Mehr als ein Dutzend Unternehmen haben auf Fragen von Reuters geantwortet, ob sie besorgt über das nationale Geschäftsklima sind und erwägen, ihre Betriebe zu verlegen. Obwohl nur wenige sagten, dass sie in Betracht ziehen, ihren Hauptsitz zu verlegen, erklärten einige - darunter Schwergewichte wie Shell und Unilever - die bereits gegangen sind, dass sie eine Expansion ins Ausland bevorzugen. Alle, einschließlich der führenden Finanz- und Industrieunternehmen des Landes, äußerten sich besorgt über die Vorhersehbarkeit der Regierungspolitik, die für das Geschäftsklima wesentlich ist.
BE Semi, Adyen, ASM International und Boskalis zweifeln
Jean Schreurs, Leiter der niederländischen Niederlassung des Halbleiterherstellers NXP, teilt die Bedenken von ASML hinsichtlich der Einwanderungsbeschränkungen. Während der anti-islamische Parlamentarier Geert Wilders eine Regierung mit anderen einwanderungsfeindlichen Parteien verhandelte, hatte das Parlament einen Antrag verabschiedet, der die Anzahl der ausländischen Studenten, die an niederländischen Universitäten studieren dürfen, begrenzt und das Ende der Steuerbefreiung für qualifizierte Migranten fordert – zwei wichtige Kanäle für qualifizierte Arbeitskräfte. "Wenn die Menschen das Gefühl haben, nicht willkommen zu sein... werden die Niederlande nicht das erste Land sein, an das sie denken", sagte Schreurs von NXP gegenüber Reuters und fügte hinzu, dass das Ansehen des Landes insgesamt noch gut sei. "Ich denke, wir müssen aufpassen, nicht alles zu zerstören, was wir über die Jahre aufgebaut haben."

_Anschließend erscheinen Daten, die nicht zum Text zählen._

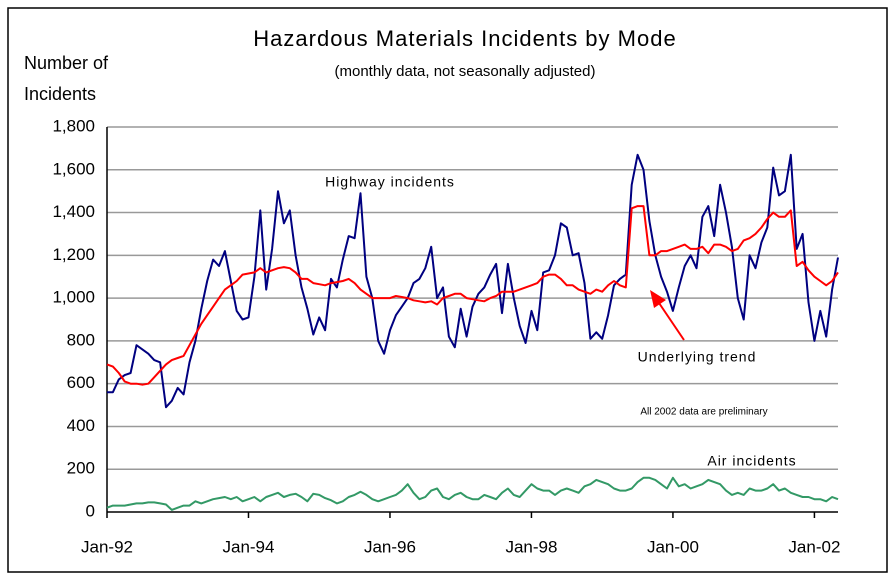  Describe the element at coordinates (472, 494) in the screenshot. I see `series-line` at that location.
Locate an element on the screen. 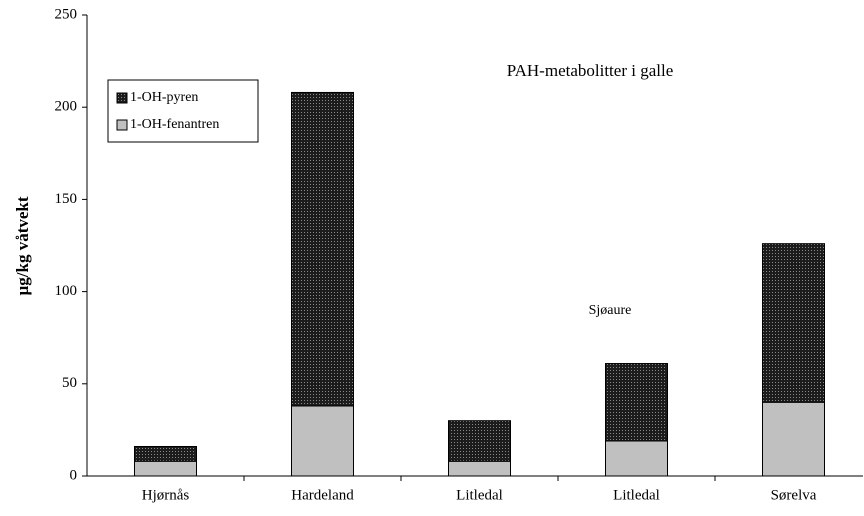  y-tick-label: 250 is located at coordinates (66, 14).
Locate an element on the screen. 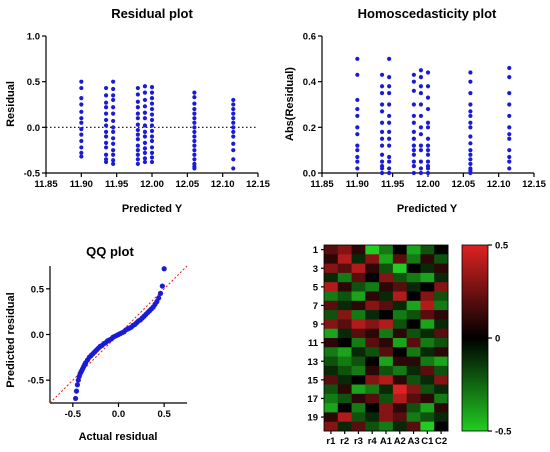 The width and height of the screenshot is (550, 452). heatmap-column-label: A3 is located at coordinates (413, 442).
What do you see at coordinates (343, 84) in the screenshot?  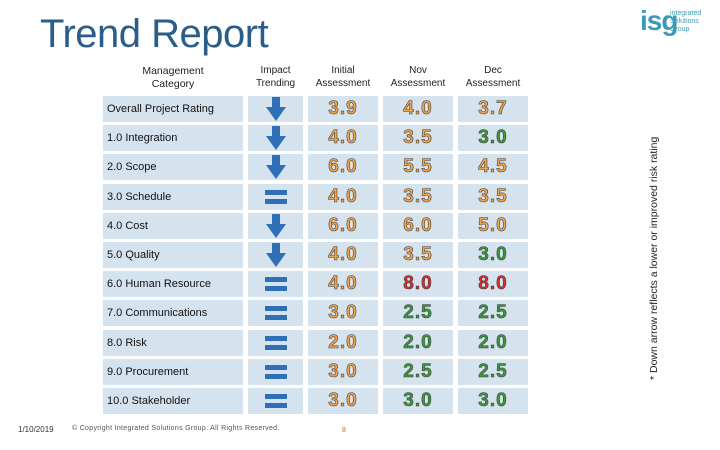 I see `header-initial-line-2: Assessment` at bounding box center [343, 84].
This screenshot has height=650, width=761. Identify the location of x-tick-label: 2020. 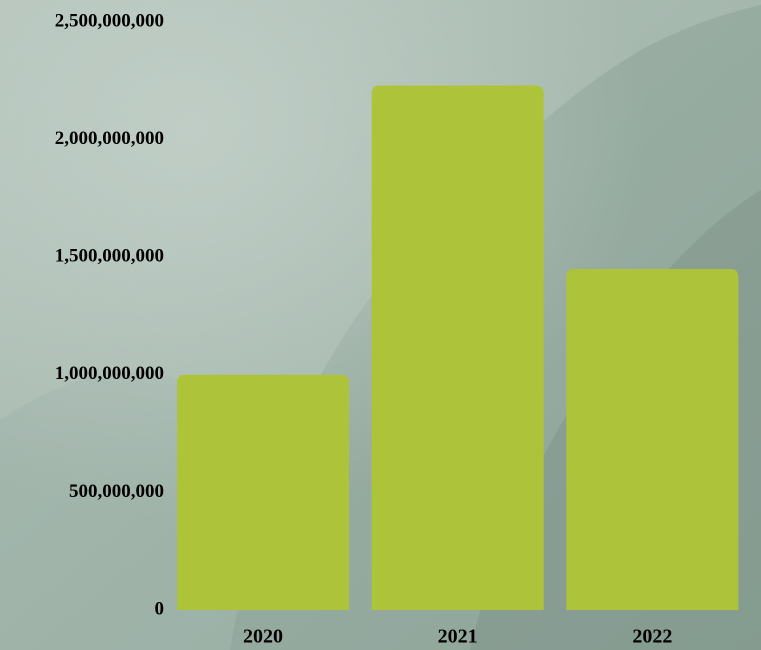
(263, 637).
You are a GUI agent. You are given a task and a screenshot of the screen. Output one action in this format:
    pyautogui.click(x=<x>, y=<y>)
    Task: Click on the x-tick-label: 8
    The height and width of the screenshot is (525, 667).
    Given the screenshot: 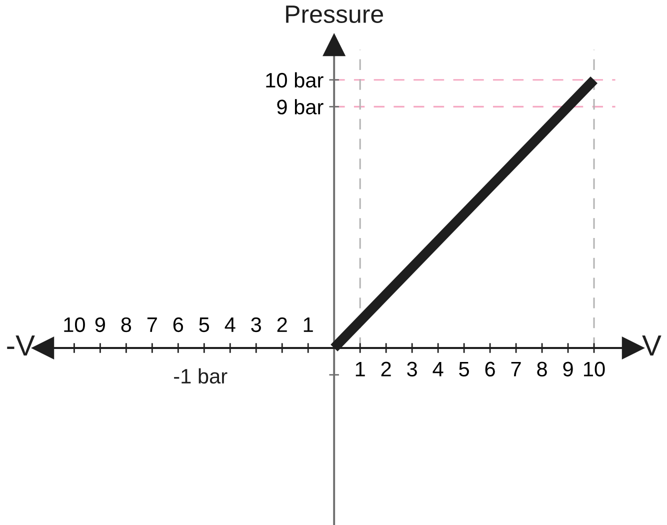 What is the action you would take?
    pyautogui.click(x=126, y=324)
    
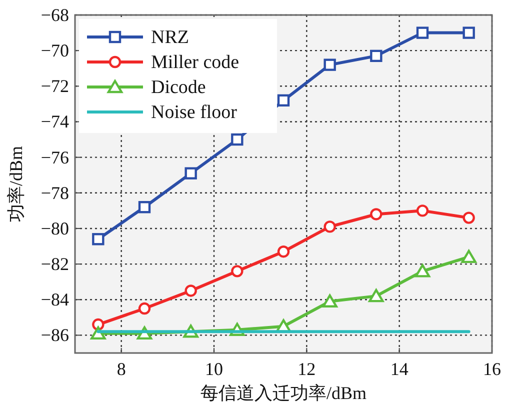 This screenshot has height=406, width=506. Describe the element at coordinates (54, 264) in the screenshot. I see `y-tick-label: −82` at that location.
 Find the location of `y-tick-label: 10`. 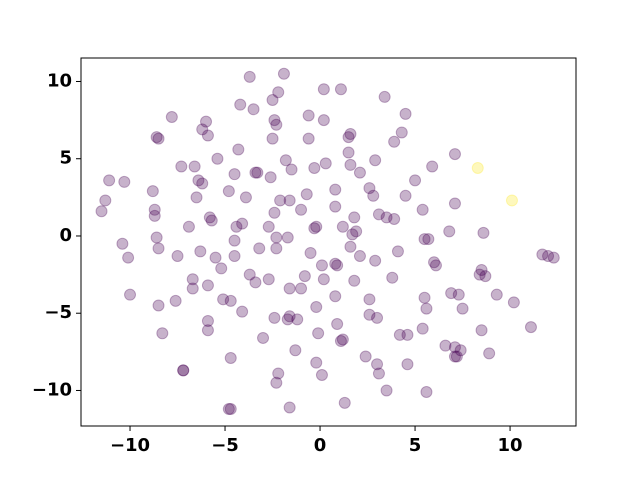

y-tick-label: 10 is located at coordinates (60, 80).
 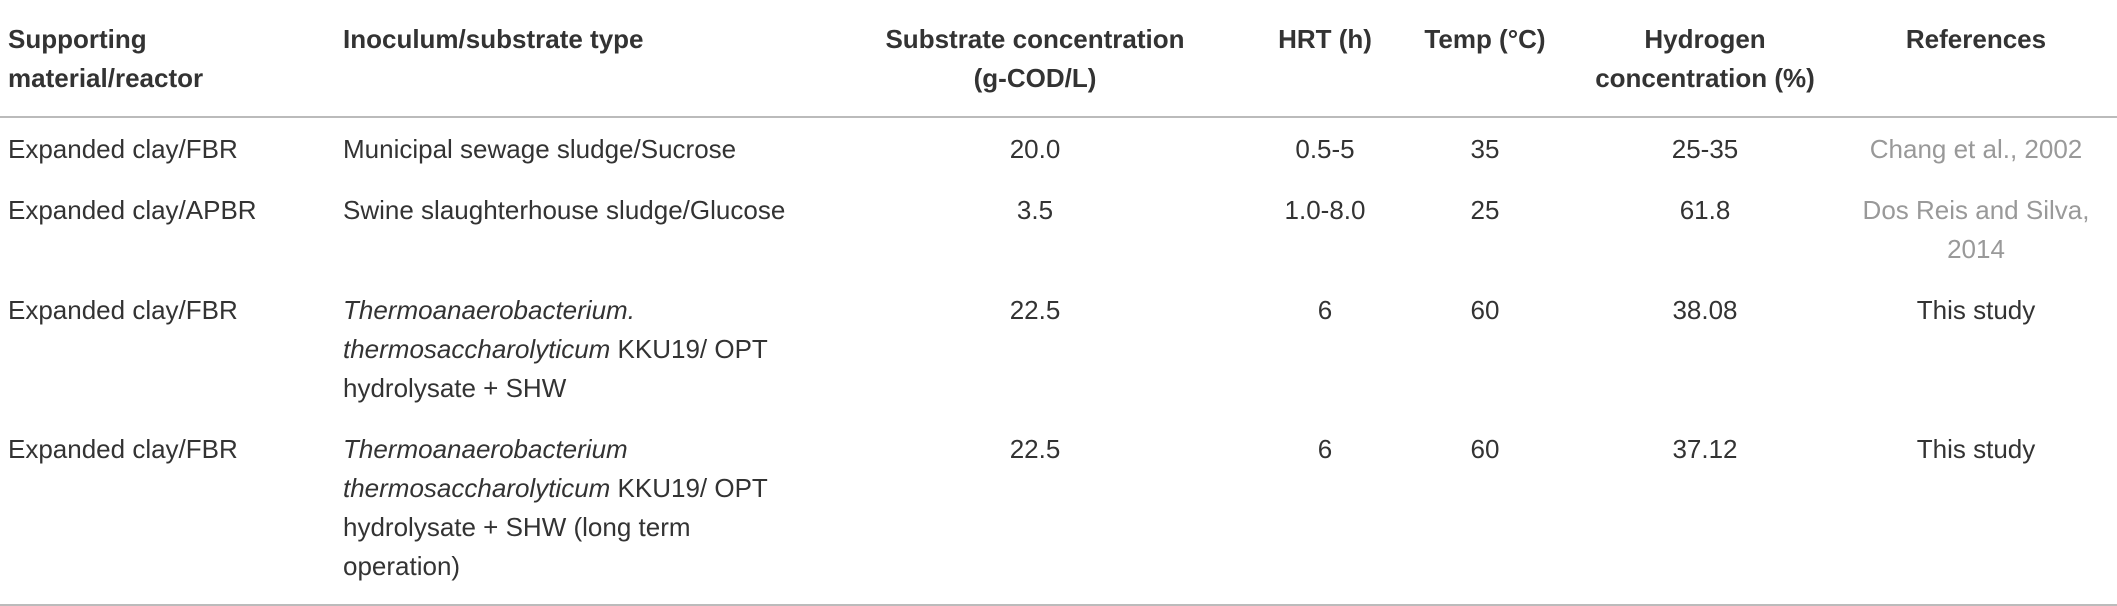 What do you see at coordinates (1485, 59) in the screenshot?
I see `header-cell: Temp (°C)` at bounding box center [1485, 59].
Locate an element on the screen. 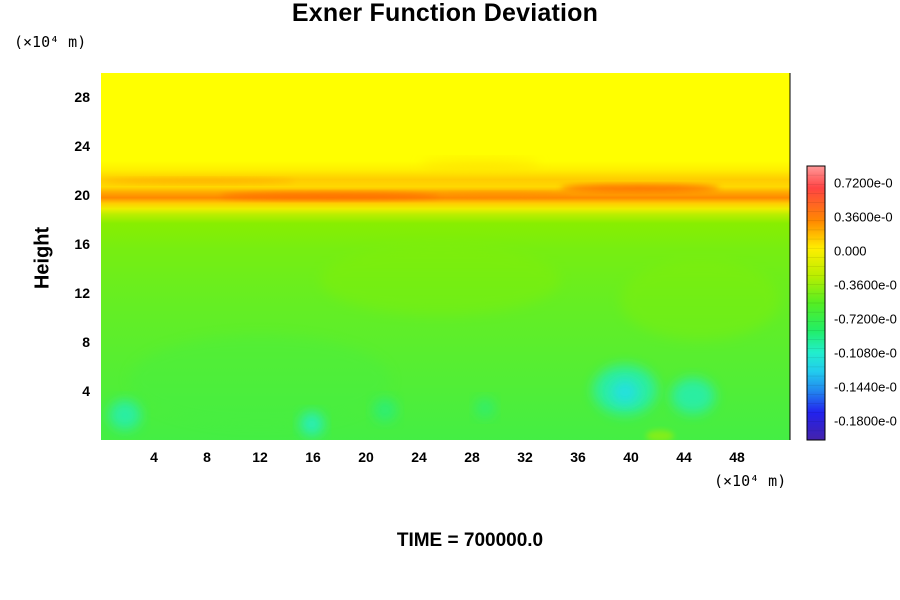 This screenshot has width=900, height=600. colorbar-label: -0.1440e-0 is located at coordinates (866, 387).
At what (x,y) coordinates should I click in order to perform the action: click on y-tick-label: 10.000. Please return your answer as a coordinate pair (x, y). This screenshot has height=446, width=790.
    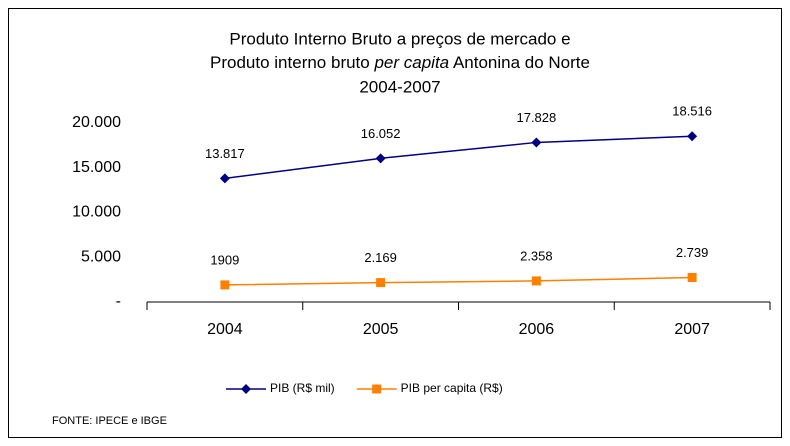
    Looking at the image, I should click on (96, 212).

Der Halbleiterausrüstungslieferant ASM International hat kürzlich seine Aktivitäten im US-Bundesstaat Arizona ausgebaut, und BE Semiconductor Industries in Vietnam. Das Zahlungsunternehmen Adyen gab an, dass es personelle Neueinstellungen in seinen Büros weltweit gegenüber seinem Hauptsitz in Amsterdam bevorzugt. Das Baggerunternehmen Boskalis - das 2021 zur Lösung der Blockade des Suezkanals beigetragen hat - erwägt, seinen Hauptsitz nach Abu Dhabi zu verlegen. Das Unternehmen bezog sich auf Bemerkungen, die CEO Peter Berdowski in einem NOS-Radioprogramm gemacht hat. "Ich habe festgestellt, dass die Waage dazu übergeht, sich gegen die Niederlande zu neigen", sagte Berdowski und sprach von einer Verschlechterung des rechtlichen und steuerlichen Umfelds. Henk Volberda, Professor für strategisches Management an der Universität von Amsterdam, erklärte, dass die Niederlande zwar in internationalen Geschäftsumfragen immer noch gut abschneiden, "aber es gibt eine Diskrepanz zwischen Politik und Geschäftswelt. Ich denke, diese Regierung muss die kürzlich vorgenommenen Steueränderungen dringend überdenken", betonte er.